Women thrive in beekeeping

Ms Jane Mugisa shows her bee hive in Labongo Sub-county, Masindi District. Photo/ISMAIL BATEGEKA

What you need to know:

  • Ms Goretti Ayesiga, a businesswoman, says the demand for honey is growing, and urged people to embrace the business.

Several women in the sub-counties of Nyantozi, Labong and Mirys in Masindi District, are reaping big from beekeeping.
The women say, bee keeping is less tasking and can be done on a small piece of land.
Ms Allen Tulinde, a woman in the bee enterprise, says she does not regret engaging in the practice.

“As a woman, I don’t regret joining bee keeping. I have benefited a lot and yet I have been doing other things alongside it and yet there is enough market for honey throughout the country,” Ms Tulinde says.
She says she has 10 bee hives with each giving her between 10 and 15 litres of honey, where each litre sells at Shs20,000. 
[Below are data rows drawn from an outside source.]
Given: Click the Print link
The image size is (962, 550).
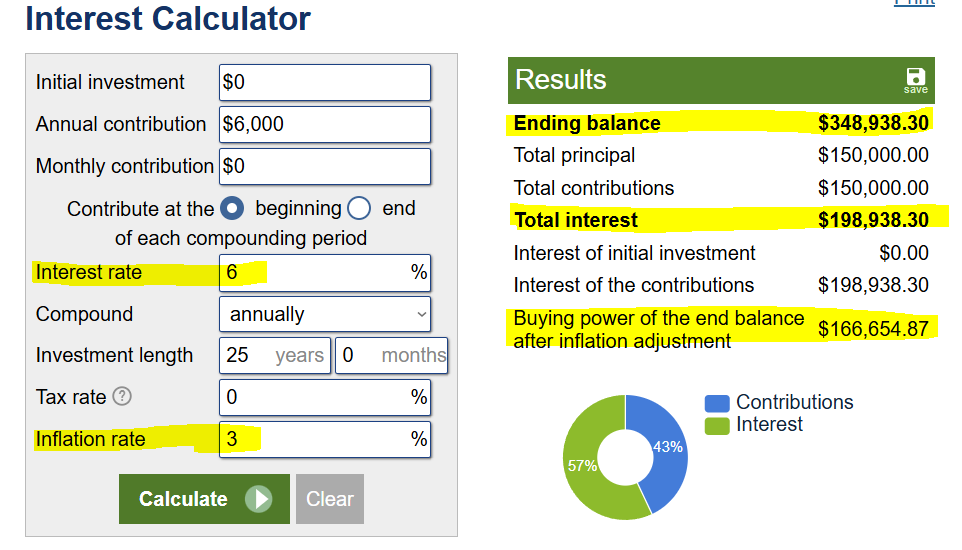Looking at the screenshot, I should click(x=914, y=2).
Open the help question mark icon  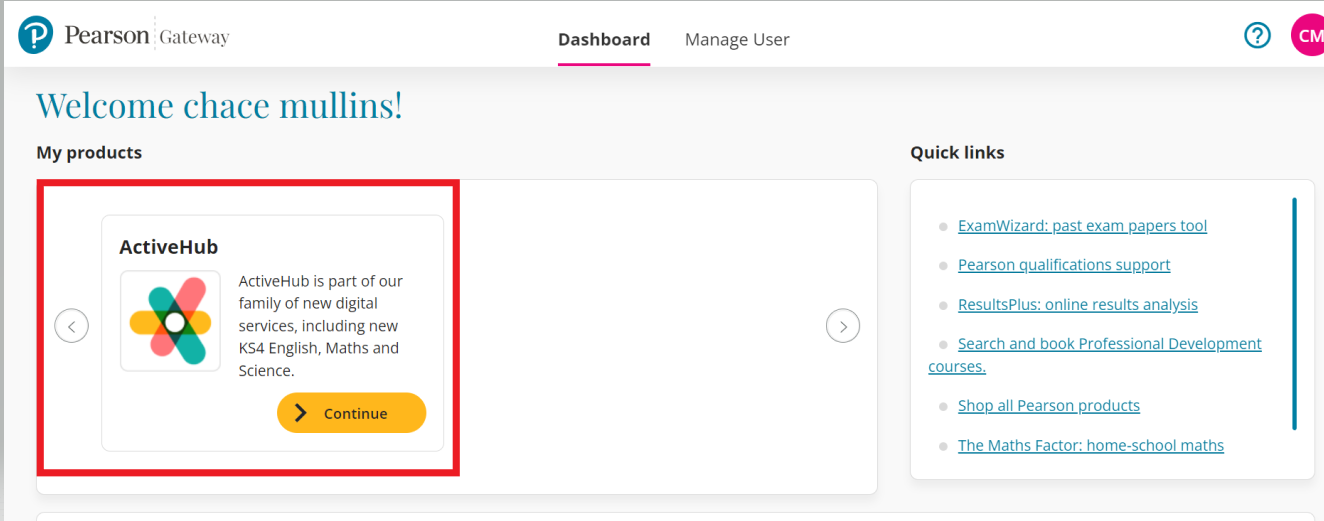pos(1257,36)
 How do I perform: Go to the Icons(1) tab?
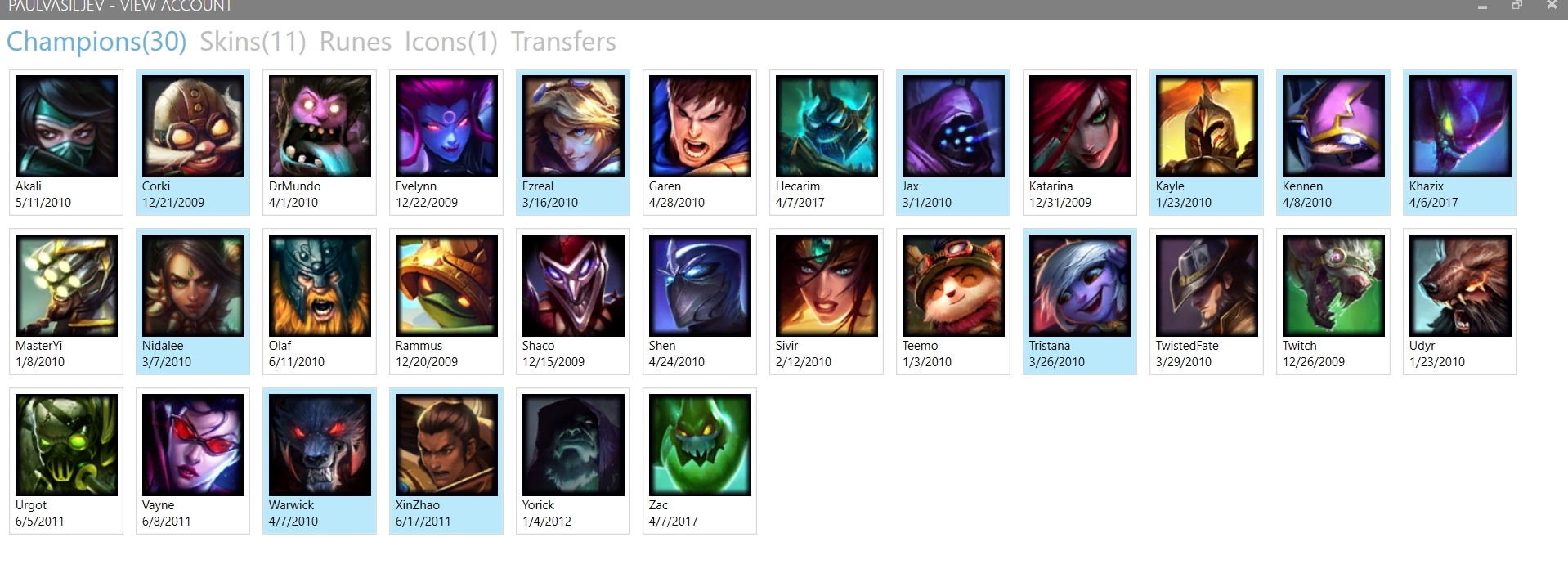coord(451,42)
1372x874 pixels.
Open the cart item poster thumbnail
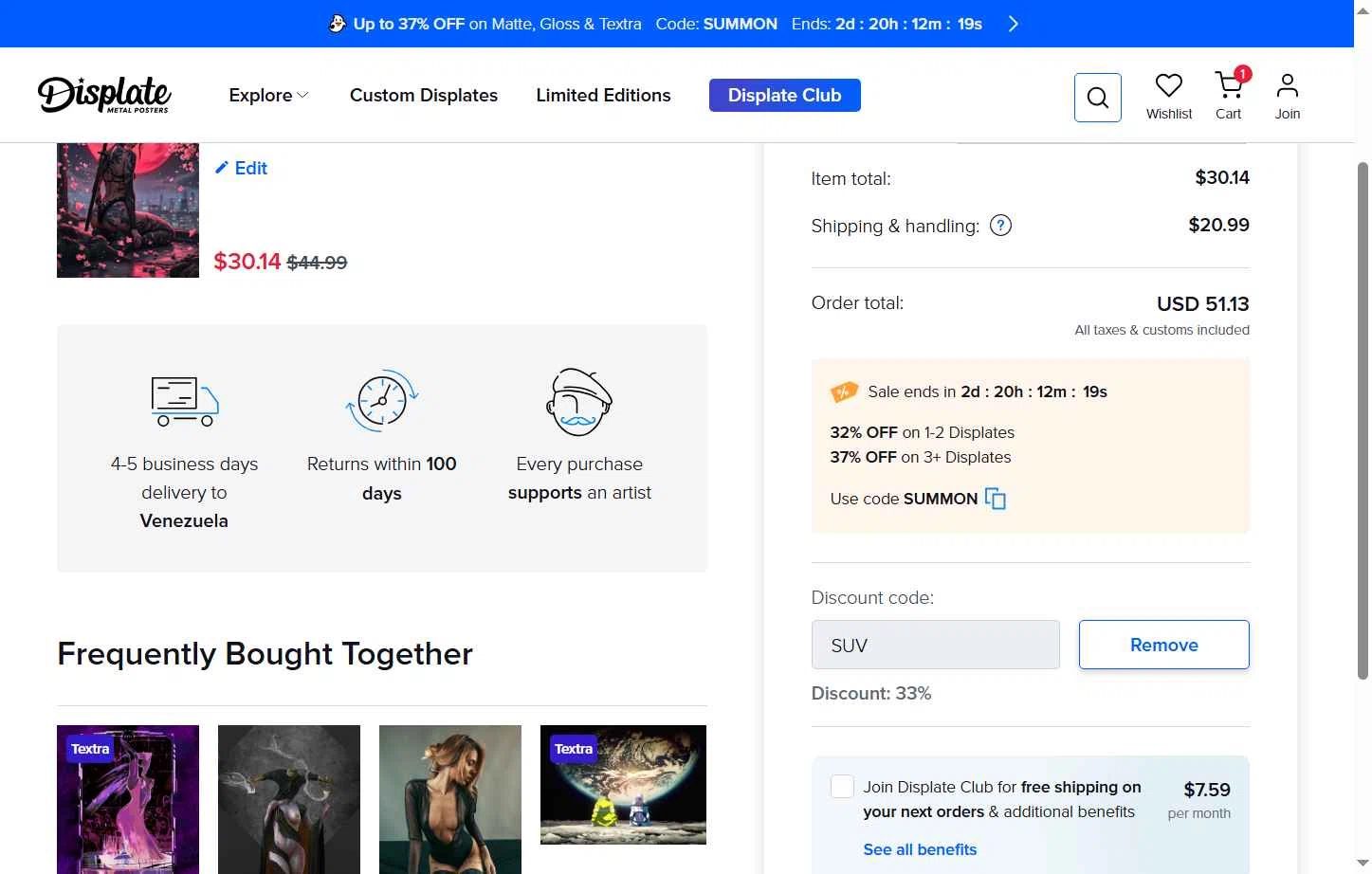[128, 210]
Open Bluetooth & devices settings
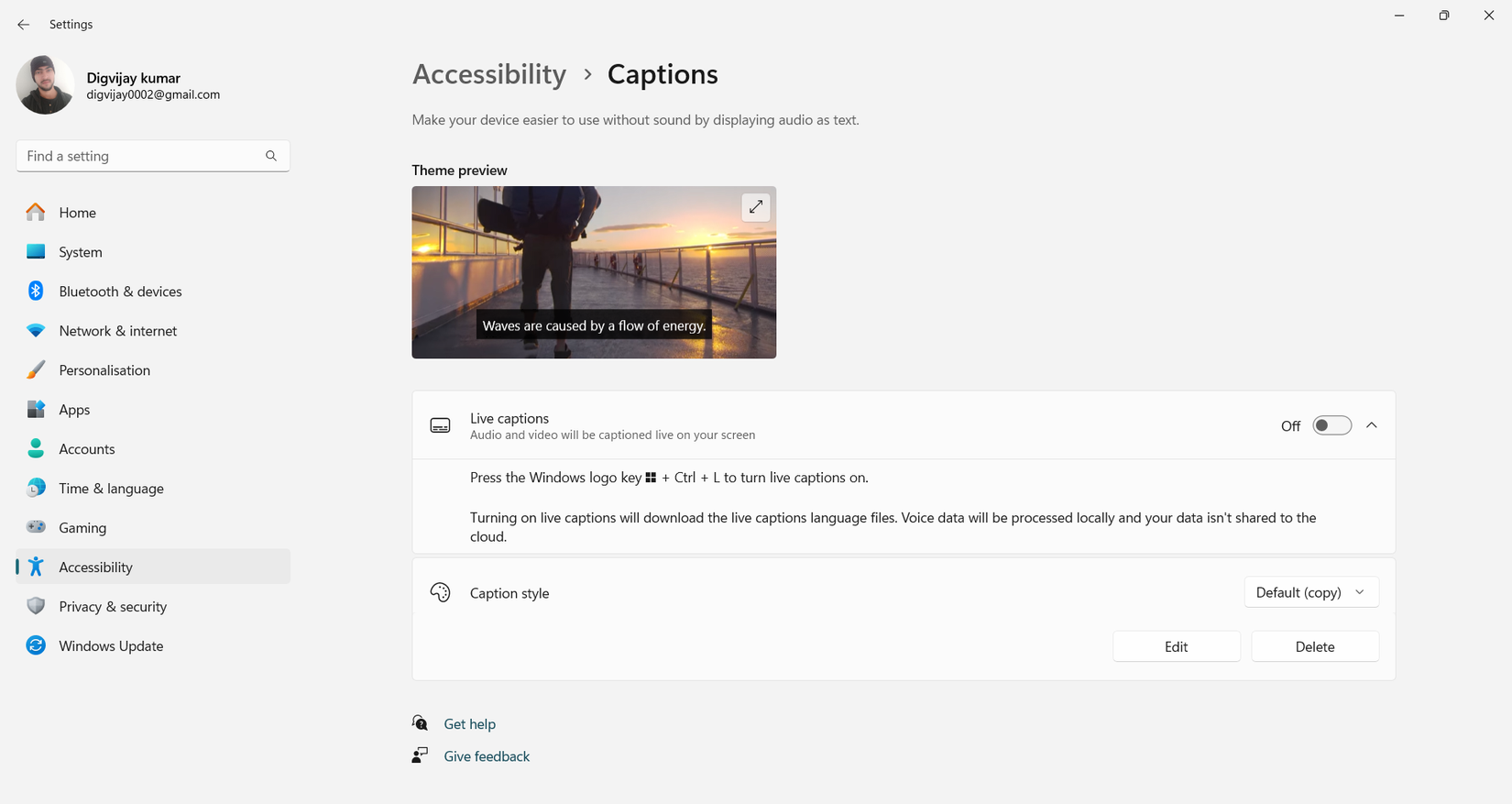1512x804 pixels. click(120, 292)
There are more than 260 bee hives in the three sub-counties owned by women.
She says she is able to save, pay schools and also look after the family. Ms Tulinde earns Shs1.5m after every six months.
Ms Agnes Asumputa, a resident of Labong Sub-county, says her 15 bee hives have enabled her continue looking after her family after her husband died.
Ms Asumputa says she has many customers from Masindi and Hoima districts.
“This business is not like others that require much time and money. Together with my family, we have benefits but the new plan is that we need to form an association such that we can get funding from the government and buy machines for processing honey,” she says.

Ms Goretti Ayesiga, a businesswoman in Masindi Town, says the demand for honey is growing, thereby urging people to embrace the business.
“People who are selling honey are making profits because the demand is high and supply is low. People should not despise this business because it is profitable compared to other businesses which are capital intensive,” she says.
The Bujenje County MP, Mr Kenneth Kiiza, calls for government support, especially with startup capital to ensure large scale production.

“Such women who are doing this business need to be given better training on modern methods in bee keeping, get financial support from the government to buy modern bee hives for better harvests at the end of the season since some are still using traditional methods of harvesting or using fire,”Mr Kiiza says.
Prof Samuel Majalija, a lecturer at Makerere University in the Veterinary and animals’ husbandry department, says people venturing into beekeeping need to invest in modern beehives to boost honey production because they have higher yields  than traditional hives.

Beekeeping is a comparatively low investment activity which requires only beehives, protective clothing and a few simple tools. It is also a sustainable agricultural activity.
In Uganda, honey production potential is enormous, estimated at 500,000 metric tonnes per year, but this potential has not yet been fully exploited. 
The Ugandan Beekeepers Association estimates that only between 800 and 1,200 metric tonnes of honey are produced per year due to current lack of bee-stock.